Getting priorities wrong
Two years on since the election of the current
administration, the government priorities should have been focused on stabilization
of the liberated areas from Alshabab, which to date, is neither controlled by
the government nor accessible in terms of humanitarian relief. The people in
these areas are under siege with dire humanitarian condition, worsened by the
drought that affected large part of the country including central regions. AMISOM is stuck in its barracks and does not
have the will to escort the relief supplies docking in the government stores
nor can government master units of SNA to fill the gap. Another government
priorities set out in its much publicized Vision 2016 is that the document
outlines principles and priorities set for a Roadmap to end transition to
democracy by September 10, 2016.Among other things the three foundational
elements of the government’s strategy namely the Constitutional review and
implementation, Completion of the federal system and Democratization as
directed by the Provisional Constitution. However the first principle laid down
in this document is violated by the Government.
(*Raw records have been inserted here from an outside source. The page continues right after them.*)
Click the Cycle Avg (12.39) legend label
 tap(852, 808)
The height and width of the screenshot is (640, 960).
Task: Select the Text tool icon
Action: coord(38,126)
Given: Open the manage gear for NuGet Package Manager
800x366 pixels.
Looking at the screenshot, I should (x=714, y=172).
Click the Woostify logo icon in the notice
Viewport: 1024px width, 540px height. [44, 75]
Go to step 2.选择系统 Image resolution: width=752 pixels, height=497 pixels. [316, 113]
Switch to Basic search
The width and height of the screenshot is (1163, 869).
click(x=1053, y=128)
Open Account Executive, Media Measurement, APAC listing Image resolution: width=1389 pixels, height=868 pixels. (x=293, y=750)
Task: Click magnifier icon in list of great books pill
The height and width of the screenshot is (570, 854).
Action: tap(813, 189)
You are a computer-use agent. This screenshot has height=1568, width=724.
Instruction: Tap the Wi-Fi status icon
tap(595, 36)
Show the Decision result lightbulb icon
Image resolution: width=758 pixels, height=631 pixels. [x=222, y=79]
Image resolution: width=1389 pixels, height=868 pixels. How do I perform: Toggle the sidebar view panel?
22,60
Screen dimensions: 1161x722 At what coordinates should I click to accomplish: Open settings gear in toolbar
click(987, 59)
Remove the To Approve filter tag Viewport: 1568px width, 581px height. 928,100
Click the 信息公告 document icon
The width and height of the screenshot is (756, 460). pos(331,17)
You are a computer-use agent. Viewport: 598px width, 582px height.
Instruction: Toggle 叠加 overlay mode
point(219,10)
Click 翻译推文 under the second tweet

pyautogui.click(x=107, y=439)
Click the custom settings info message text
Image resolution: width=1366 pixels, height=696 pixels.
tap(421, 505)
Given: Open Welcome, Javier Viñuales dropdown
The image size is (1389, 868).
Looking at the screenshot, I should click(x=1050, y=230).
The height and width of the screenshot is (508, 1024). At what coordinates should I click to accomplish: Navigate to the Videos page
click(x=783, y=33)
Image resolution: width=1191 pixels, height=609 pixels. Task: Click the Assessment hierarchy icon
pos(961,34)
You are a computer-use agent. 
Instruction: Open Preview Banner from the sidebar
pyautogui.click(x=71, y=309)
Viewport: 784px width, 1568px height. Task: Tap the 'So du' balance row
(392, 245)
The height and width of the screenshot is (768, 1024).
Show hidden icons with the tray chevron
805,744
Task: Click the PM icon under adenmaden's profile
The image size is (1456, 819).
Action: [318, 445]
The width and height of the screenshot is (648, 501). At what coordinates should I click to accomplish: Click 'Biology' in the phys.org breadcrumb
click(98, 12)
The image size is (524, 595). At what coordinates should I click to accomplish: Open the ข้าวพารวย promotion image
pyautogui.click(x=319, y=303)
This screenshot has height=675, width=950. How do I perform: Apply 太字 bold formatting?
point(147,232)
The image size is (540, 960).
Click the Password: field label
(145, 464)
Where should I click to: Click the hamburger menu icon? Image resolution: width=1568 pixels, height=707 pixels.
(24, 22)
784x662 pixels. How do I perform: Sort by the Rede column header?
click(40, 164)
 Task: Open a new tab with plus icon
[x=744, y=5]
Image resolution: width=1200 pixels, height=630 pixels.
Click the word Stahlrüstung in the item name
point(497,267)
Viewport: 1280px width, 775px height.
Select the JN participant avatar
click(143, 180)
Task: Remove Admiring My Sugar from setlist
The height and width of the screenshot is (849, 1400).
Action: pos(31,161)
In that paper the Government
stated that: “All aspects of the process shall be Somali-owned, inclusive,
transparent and consistent with the Provisional Constitution”. The ICG in its
recent publication on 26 June 2016 urged the government to "make the local
Somali grievances that enable Alshabab to remain and rebuild in Somalia the
paramount focus, not regional or wider international priorities.
Political repercussions
Somalia's current constitutional crisis is
likely to get worse in the next few months, the recently declared drought will
begin to bite with Government unable to open access routes for the affected
regions, and the life of millions of Somalis will likely deteriorate. The
Federal parliament has to intervene and fix the current impasse or become
irrelevant in the eyes of Somali people. In the end, the current leadership
will bear the brunt of people’s anger and dissatisfaction.
Options for compromise
To prevent further damage, the Government should
share its views with the parliament and seek new legislations through
constitutional process, instead of embarking on arbitrary measures outside
constitutional framework. It should also engage in a constructive dialogue with
communities that have expressed grievances with its policies and insure
inclusivity and transparency, as shown in its Vision 2016, is respected. Make
no mistake, the current political and constitutional crisis will undoubtedly
benefit Al-Shabab which Cedric Burns, ICG's Horn of Africa admits their
resoluteness and fixity of purpose:
"For all it's mistakes, Al-Shabab has managed to appear independent
of external political timetables and non Somali support.......that is been to
group's continued control of both money and minds in many parts of Somalia (ICG
Africa Briefing no 99). Candidly, it is the Government not Al-Shabab, which
should have managed to free itself from external political timetables in order
to win the hearts and minds of the Somali people.